*Problèmes à résoudre*.
a - D'après l'extrait du document, à quelle date le préfet de La C… a-t-il rejeté la demande de Mme B… ?
b - Prolongez l'extrait du document après sa dernière phrase.

*Extrait du document*.
◇ ◇ ◇ ◇
Considérant ce qui suit :
Mme D… B…, ressortissante comorienne née le 2 décembre 1988 aux Comores, est entrée sur le territoire de La C… dans le cadre d’une évacuation sanitaire le 2 novembre 2021, munie d’un laissez-passer d’accompagnant d’enfant malade, délivré à Mayotte. Par une demande enregistrée le 21 janvier 2025, elle a sollicité la délivrance d’un titre de séjour sur le fondement de l’article L. 423-7 du code de l’entrée et du séjour des étrangers et du droit d’asile. Par une décision du 7 mars 2025, le préfet de La C… a rejeté sa demande. Par la présente requête, Mme B… demande au tribunal l’annulation de cette décision.
◇ ◇ ◇ ◇
*Items extraits*.
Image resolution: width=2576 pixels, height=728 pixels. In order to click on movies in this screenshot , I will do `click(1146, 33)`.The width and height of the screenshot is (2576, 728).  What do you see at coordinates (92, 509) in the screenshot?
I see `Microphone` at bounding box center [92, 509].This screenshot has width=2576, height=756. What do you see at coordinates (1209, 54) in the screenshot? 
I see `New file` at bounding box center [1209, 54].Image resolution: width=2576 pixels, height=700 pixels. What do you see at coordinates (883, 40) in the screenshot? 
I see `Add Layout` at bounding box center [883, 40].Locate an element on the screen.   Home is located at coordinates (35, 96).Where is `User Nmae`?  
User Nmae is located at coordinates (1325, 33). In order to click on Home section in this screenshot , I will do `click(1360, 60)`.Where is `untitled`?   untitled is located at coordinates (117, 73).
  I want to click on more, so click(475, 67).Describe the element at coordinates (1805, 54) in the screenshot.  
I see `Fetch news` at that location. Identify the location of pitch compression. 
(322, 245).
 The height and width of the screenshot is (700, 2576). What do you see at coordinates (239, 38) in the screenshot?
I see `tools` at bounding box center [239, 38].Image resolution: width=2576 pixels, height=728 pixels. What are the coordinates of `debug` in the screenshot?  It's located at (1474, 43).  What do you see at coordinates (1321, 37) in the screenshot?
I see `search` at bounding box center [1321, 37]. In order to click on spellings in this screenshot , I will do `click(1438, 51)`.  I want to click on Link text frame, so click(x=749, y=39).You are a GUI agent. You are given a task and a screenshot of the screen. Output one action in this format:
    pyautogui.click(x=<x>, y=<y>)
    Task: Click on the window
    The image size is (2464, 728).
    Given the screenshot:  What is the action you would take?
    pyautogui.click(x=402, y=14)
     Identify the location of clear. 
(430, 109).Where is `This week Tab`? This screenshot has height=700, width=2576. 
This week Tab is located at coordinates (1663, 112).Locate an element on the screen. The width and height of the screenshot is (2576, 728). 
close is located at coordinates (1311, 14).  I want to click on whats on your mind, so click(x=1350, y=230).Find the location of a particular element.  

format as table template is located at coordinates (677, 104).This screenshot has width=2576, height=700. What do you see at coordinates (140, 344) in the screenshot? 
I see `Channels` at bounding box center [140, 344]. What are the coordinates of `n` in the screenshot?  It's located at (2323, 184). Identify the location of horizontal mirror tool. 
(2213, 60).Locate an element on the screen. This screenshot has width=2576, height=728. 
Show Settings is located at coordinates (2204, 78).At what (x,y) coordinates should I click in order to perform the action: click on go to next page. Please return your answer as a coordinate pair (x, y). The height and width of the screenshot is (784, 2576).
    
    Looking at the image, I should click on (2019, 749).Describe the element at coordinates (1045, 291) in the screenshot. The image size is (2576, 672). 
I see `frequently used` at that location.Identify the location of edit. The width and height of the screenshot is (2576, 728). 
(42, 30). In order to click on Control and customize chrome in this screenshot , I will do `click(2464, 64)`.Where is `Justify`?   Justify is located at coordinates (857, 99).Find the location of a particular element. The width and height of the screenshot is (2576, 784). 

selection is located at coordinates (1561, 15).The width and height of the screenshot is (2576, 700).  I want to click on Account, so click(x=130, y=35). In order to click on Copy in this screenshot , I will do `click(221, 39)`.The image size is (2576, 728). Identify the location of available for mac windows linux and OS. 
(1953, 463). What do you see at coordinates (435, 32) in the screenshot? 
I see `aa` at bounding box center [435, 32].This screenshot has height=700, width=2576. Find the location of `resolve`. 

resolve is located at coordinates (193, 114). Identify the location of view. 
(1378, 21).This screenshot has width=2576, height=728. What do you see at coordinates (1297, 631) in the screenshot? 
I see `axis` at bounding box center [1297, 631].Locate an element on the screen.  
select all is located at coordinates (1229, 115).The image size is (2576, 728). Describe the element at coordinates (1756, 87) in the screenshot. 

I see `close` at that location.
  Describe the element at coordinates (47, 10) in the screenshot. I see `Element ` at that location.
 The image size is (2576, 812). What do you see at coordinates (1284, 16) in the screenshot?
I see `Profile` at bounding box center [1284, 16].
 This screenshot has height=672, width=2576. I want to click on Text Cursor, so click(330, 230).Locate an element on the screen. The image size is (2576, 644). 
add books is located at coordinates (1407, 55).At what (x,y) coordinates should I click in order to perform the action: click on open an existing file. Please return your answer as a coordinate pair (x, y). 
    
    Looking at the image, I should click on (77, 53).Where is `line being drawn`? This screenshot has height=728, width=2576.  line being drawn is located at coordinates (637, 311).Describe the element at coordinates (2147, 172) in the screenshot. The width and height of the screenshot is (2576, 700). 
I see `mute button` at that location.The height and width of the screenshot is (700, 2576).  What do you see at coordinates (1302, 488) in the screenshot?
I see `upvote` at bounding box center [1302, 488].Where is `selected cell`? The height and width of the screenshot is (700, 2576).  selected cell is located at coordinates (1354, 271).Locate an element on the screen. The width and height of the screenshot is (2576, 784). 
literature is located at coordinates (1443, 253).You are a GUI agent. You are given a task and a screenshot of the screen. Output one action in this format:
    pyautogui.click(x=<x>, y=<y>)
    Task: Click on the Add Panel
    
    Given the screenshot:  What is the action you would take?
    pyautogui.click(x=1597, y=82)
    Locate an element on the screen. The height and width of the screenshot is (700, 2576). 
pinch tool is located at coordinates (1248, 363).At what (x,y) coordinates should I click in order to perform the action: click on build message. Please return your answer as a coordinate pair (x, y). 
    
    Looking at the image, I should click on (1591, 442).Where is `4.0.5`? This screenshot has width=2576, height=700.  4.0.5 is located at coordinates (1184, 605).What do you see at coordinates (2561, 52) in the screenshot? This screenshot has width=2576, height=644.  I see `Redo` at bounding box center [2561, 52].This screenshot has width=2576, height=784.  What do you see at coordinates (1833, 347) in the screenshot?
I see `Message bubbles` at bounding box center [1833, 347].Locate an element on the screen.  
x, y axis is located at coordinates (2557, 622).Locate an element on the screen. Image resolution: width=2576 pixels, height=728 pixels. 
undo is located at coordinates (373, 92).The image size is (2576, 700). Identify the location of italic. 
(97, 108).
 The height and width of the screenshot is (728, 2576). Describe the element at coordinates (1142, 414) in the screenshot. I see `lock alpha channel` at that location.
◇ ◇ ◇ ◇
*Réponses par tâche*.
a - Le 7 mars 2025.

b -
Sur les conclusions à fin d’annulation :
Aux termes de l’article 8 de la convention européenne de sauvegarde des droits de l’homme et des libertés fondamentales : « Toute personne a droit au respect de sa vie privée et familiale, de son domicile et de sa correspondance. / Il ne peut y avoir ingérence d’une autorité publique dans l’exercice de ce droit que pour autant que cette ingérence est prévue par la loi et qu’elle constitue une mesure qui, dans une société démocratique, est nécessaire à la sécurité nationale, à la sûreté publique, au bien-être économique du pays, à la défense de l’ordre et à la prévention des infractions pénales, à la protection de la santé ou de la morale, ou à la protection des droits et libertés d’autrui ».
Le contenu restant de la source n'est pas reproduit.